▸ Problem to work on
Beneath this line is the data. Output exactly the lines from the line with "Task: Click the Nutritional" to the line with "Click the plus", both ends included, and nothing more.

▸ Information shown
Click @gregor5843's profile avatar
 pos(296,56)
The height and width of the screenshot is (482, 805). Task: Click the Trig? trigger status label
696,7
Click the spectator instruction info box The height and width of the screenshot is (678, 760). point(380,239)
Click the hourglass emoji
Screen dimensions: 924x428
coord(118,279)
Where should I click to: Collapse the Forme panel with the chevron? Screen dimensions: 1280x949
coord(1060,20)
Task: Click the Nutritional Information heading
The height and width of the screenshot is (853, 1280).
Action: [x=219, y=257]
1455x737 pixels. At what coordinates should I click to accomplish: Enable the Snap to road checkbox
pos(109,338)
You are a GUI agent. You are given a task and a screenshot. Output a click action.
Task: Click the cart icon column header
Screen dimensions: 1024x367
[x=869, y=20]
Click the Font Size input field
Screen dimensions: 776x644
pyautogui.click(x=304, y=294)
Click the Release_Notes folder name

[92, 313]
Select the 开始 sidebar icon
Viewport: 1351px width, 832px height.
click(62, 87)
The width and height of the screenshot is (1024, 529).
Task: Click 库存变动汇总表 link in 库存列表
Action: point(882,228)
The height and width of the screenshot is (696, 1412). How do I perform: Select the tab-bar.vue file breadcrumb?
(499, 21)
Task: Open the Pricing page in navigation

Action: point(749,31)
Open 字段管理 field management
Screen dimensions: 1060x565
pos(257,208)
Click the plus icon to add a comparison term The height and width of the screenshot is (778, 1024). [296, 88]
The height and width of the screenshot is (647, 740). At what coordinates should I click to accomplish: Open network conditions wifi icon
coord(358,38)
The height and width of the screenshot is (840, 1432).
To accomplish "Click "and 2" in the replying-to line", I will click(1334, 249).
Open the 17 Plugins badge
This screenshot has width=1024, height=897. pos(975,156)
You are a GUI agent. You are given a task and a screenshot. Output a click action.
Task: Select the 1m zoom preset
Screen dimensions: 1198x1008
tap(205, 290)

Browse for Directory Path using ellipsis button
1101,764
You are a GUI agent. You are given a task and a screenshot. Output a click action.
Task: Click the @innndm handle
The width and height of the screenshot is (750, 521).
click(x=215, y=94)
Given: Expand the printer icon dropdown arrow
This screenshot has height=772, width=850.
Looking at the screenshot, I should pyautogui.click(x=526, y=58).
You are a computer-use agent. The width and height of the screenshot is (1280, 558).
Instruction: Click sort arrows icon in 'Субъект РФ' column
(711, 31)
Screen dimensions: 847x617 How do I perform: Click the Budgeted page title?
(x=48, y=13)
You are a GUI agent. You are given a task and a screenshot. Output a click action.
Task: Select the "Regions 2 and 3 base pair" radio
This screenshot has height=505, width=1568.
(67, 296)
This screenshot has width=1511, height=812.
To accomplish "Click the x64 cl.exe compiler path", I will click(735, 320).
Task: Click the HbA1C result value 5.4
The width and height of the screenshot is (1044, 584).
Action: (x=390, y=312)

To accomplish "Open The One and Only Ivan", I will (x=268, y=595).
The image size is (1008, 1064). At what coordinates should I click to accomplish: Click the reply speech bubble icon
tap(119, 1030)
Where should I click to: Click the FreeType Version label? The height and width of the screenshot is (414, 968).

▸ Solution to this problem
Task: Click the Nutritional Information heading
The height and width of the screenshot is (853, 1280).
Action: [x=219, y=257]
1455x737 pixels. At what coordinates should I click to accomplish: Enable the Snap to road checkbox
pos(109,338)
You are a GUI agent. You are given a task and a screenshot. Output a click action.
Task: Click the cart icon column header
Screen dimensions: 1024x367
[x=869, y=20]
Click the Font Size input field
Screen dimensions: 776x644
pyautogui.click(x=304, y=294)
Click the Release_Notes folder name

[92, 313]
Select the 开始 sidebar icon
Viewport: 1351px width, 832px height.
click(62, 87)
The width and height of the screenshot is (1024, 529).
Task: Click 库存变动汇总表 link in 库存列表
Action: point(882,228)
The height and width of the screenshot is (696, 1412). How do I perform: Select the tab-bar.vue file breadcrumb?
(499, 21)
Task: Open the Pricing page in navigation

Action: point(749,31)
Open 字段管理 field management
Screen dimensions: 1060x565
pos(257,208)
Click the plus icon to add a comparison term The height and width of the screenshot is (778, 1024). [296, 88]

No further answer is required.